The latest high-tech triathlon bike from Germany's Canyon Bicycles GmbH, the Speedmax CF SLX aims to keep the competitor prepared and refreshed with its integrated storage. A hydration system between the grips, a lunch box on the top tube and a tool box under the saddle ensure that the rider is left wanting for naught, all without slowing him or her down. It was introduced at the Ironman World Championship in Hawaii earlier this month, where it helped bring home first place.
The Speedmax CF SLX is both super-svelte and strangely visually heavy and blocky at the same time, its thin, light frame weighed down by the unexpected geometric shapes jutting outward. Those shapes are not there just to make the bike stand out or look like something from the next futuristic thriller coming to big screens; they're all completely functional.
Canyon has taken a complete system (or "system complete" as its advertising says) approach with the latest member of its Speedmax family. It's integrated its own aerodynamic storage solutions and performed extensive CFD analysis and wind tunnel testing to optimize the design for racing speeds of 50 km/h (31 mph).
The frontmost solution is the "Hydration Source," a thin, L-shaped removable water container complete with drinking straw. It keeps hydration right where the cyclist needs it and possibly eliminates the need for a frame-mounted water bottle or two. The bike has the usual cage mounts on the down tube and also behind the seat post.
Behind the Hydration Source, the Energy Source is an integrated bento box designed to hold energy bars, gels and other nutritional items.
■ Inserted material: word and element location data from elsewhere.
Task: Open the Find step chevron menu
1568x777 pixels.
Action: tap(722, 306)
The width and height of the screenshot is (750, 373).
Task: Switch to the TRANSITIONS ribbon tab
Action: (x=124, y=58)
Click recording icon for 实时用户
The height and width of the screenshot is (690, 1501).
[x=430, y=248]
This component is purpose-designed to serve in place of accessory bento boxes and the practice of taping such foodstuffs to the top tube.
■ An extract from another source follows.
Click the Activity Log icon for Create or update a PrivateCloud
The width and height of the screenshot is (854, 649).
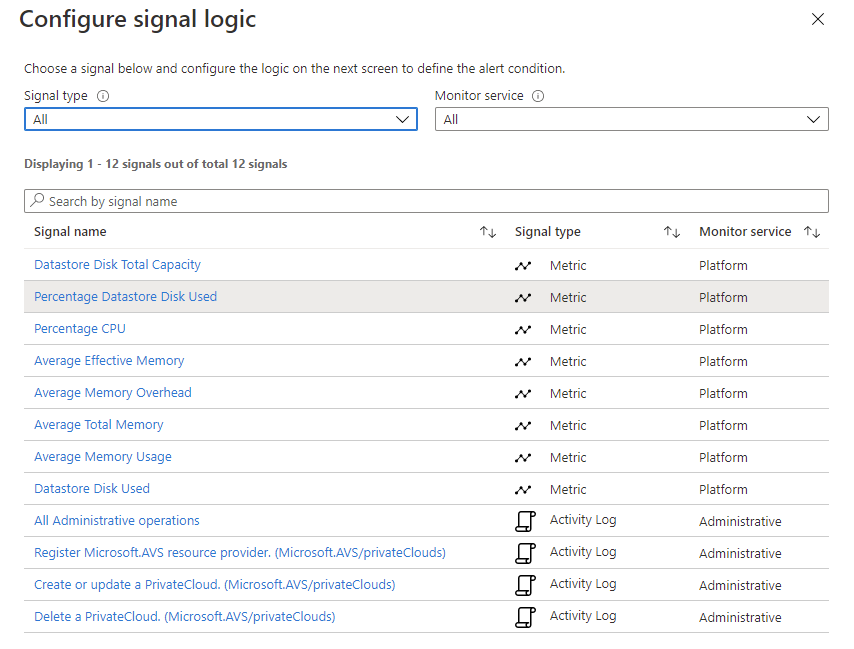tap(525, 584)
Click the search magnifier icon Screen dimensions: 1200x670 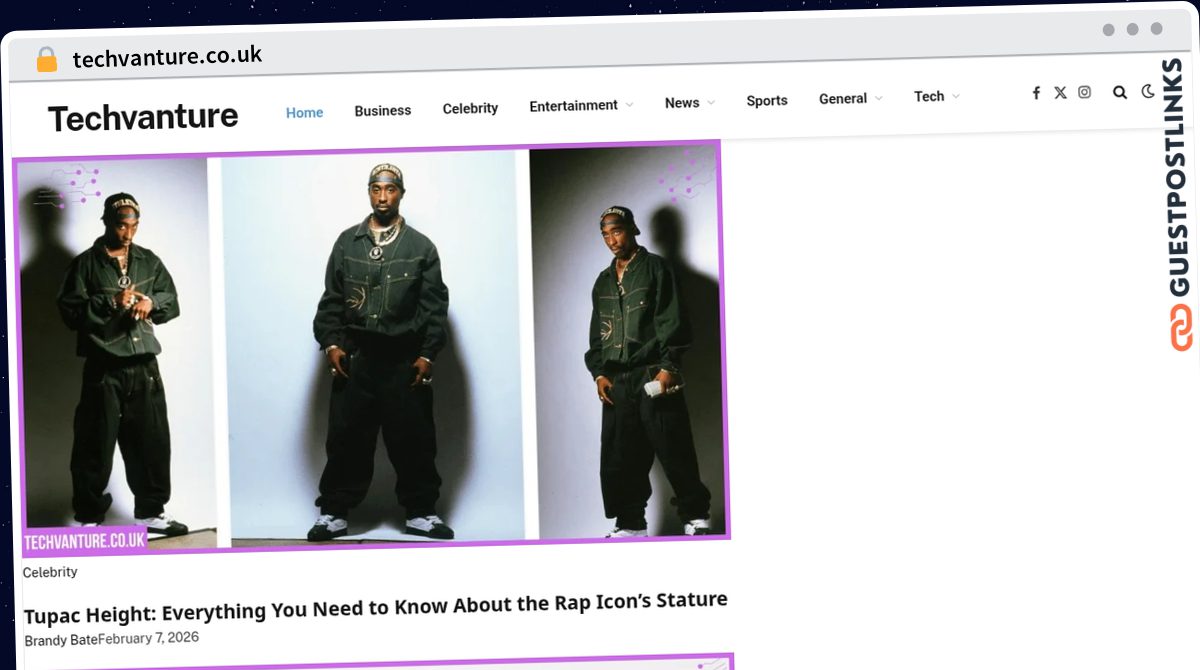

The triangular box at the intersection of the seat tube and down tube is the Gear Box, which comes filled with a tire repair kit: spare tube, two tire levers and two CO2 cartridges. Other features of note include Ergon armrests and grips, an integrated bike computer mount and a repositioned front brake designed for stiffer braking.
Starting with the long, stable geometry of the Speedmax CF, Canyon tweaked the steering angle on the CF SLX to make the bike even more stable at speed. Tweaks back near the seat and around the cockpit are aimed at making it easier to maintain a compact riding position.
Canyon racer Jan Frodeno, who was integral in testing and development of the new bike, helped introduce it prior to the start of the Ironman World Championship in Kona, Hawaii earlier this month. He then hopped on board and raced it to a first place finish (or a third of that finish, at least). Frodeno had 50:50 swim, 4:27:27 bicycle and 2:52:21 marathon times.
The Speedmax CF SLX will be available for order in December.